Dataset entries
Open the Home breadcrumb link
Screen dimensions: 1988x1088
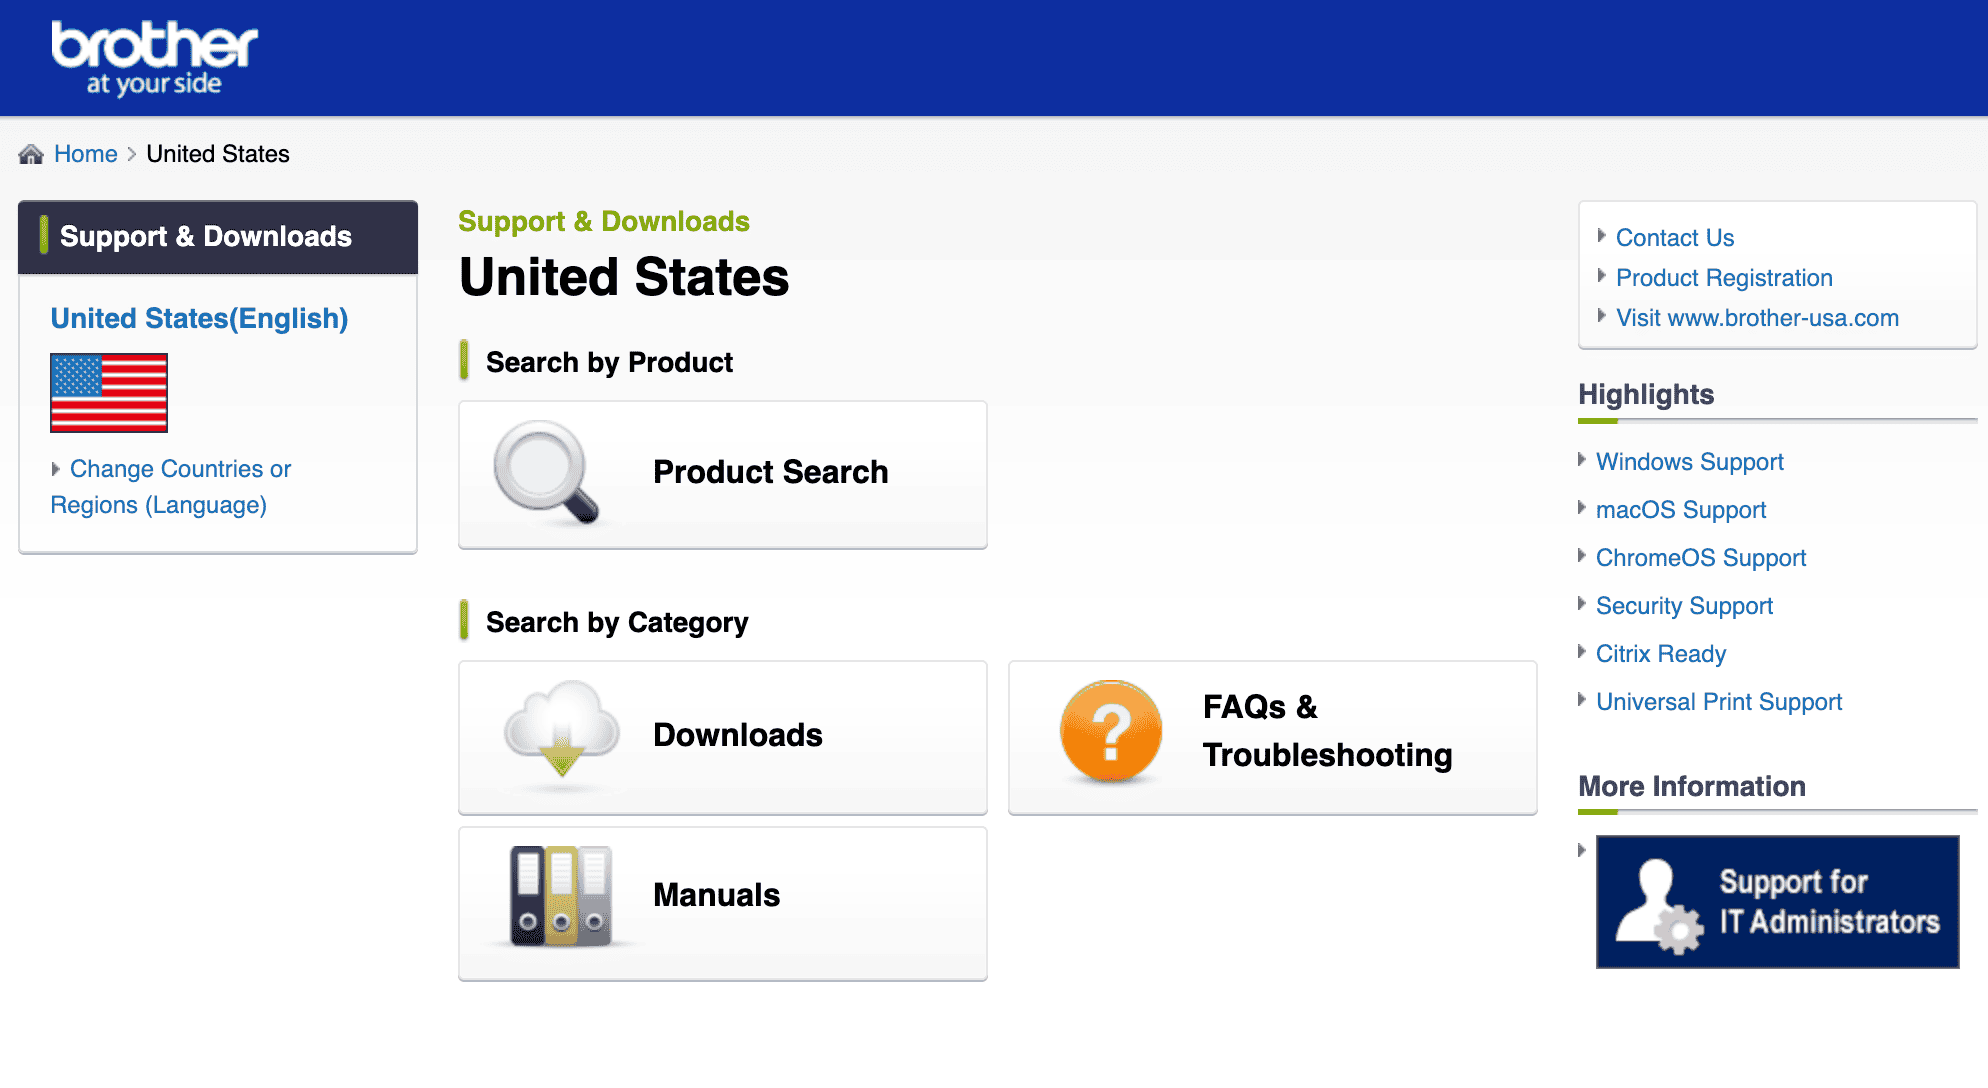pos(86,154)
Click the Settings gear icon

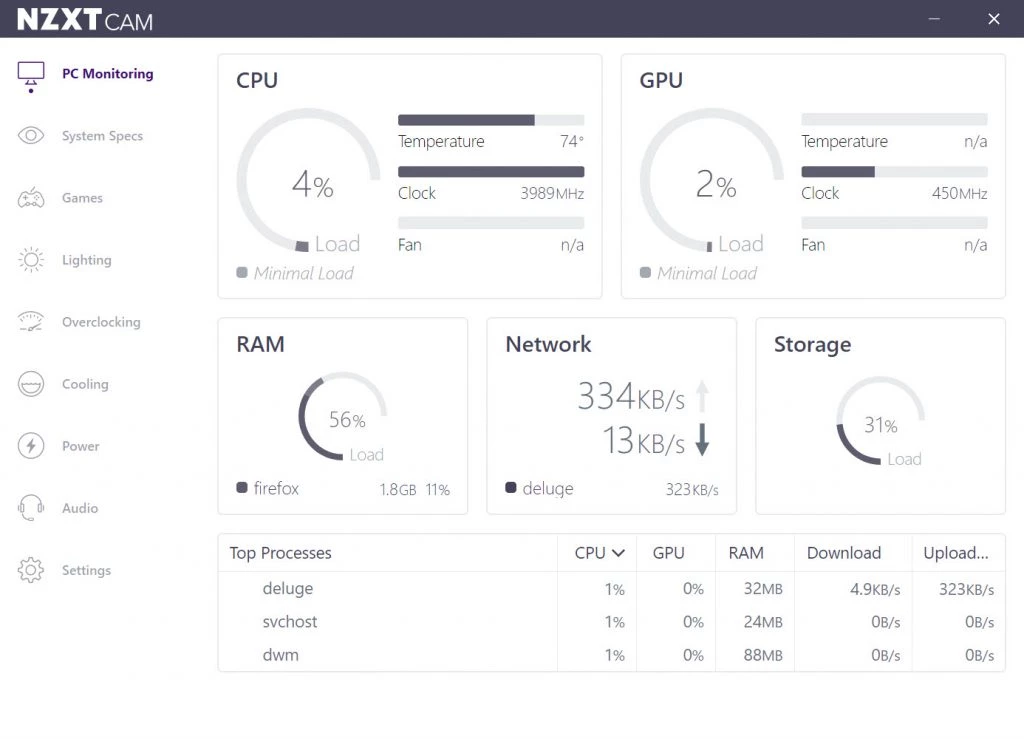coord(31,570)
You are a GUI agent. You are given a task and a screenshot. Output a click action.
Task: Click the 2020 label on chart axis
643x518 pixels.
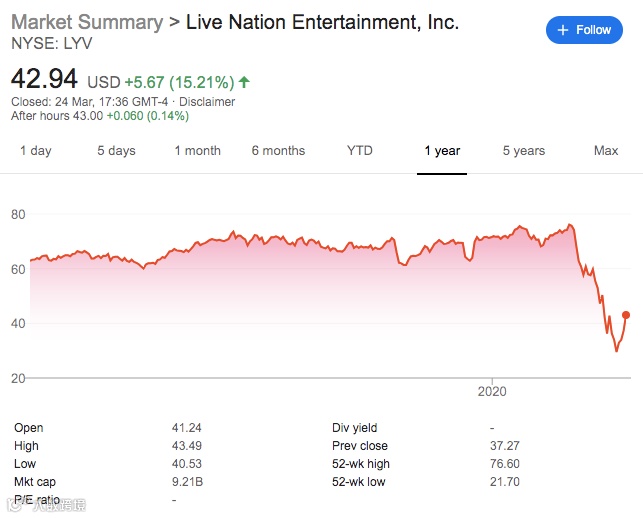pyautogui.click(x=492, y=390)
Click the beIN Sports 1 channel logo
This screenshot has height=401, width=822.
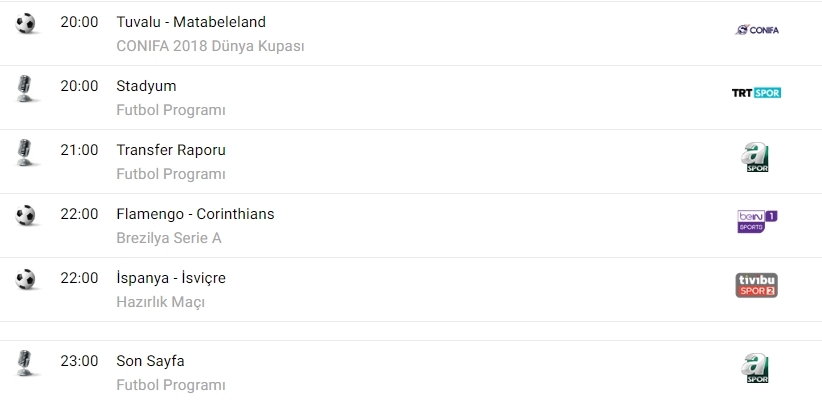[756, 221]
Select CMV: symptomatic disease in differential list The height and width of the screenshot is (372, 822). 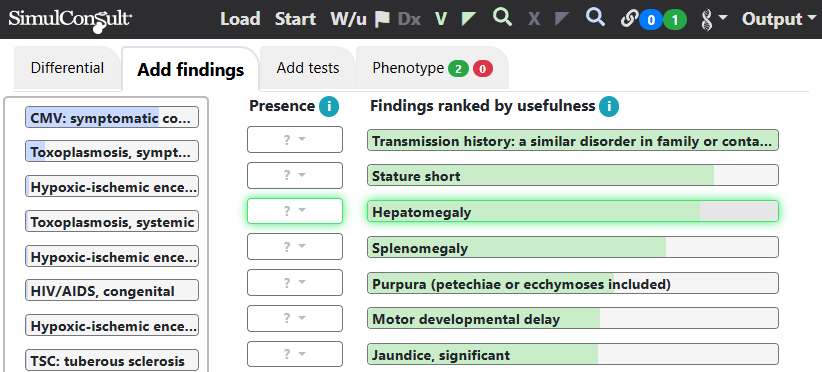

_Instructions for the task:_
Set down all the lines above exactly as they appear, with no pictures.

_Result for this exercise:_
Open the Home breadcrumb link
Screen dimensions: 1988x1088
pos(86,154)
Click the Settings gear icon

coord(31,570)
You are a GUI agent. You are given a task and a screenshot. Output a click action.
Task: Click the 2020 label on chart axis
643x518 pixels.
pyautogui.click(x=492, y=390)
Click the beIN Sports 1 channel logo
This screenshot has height=401, width=822.
[756, 221]
Select CMV: symptomatic disease in differential list The height and width of the screenshot is (372, 822). 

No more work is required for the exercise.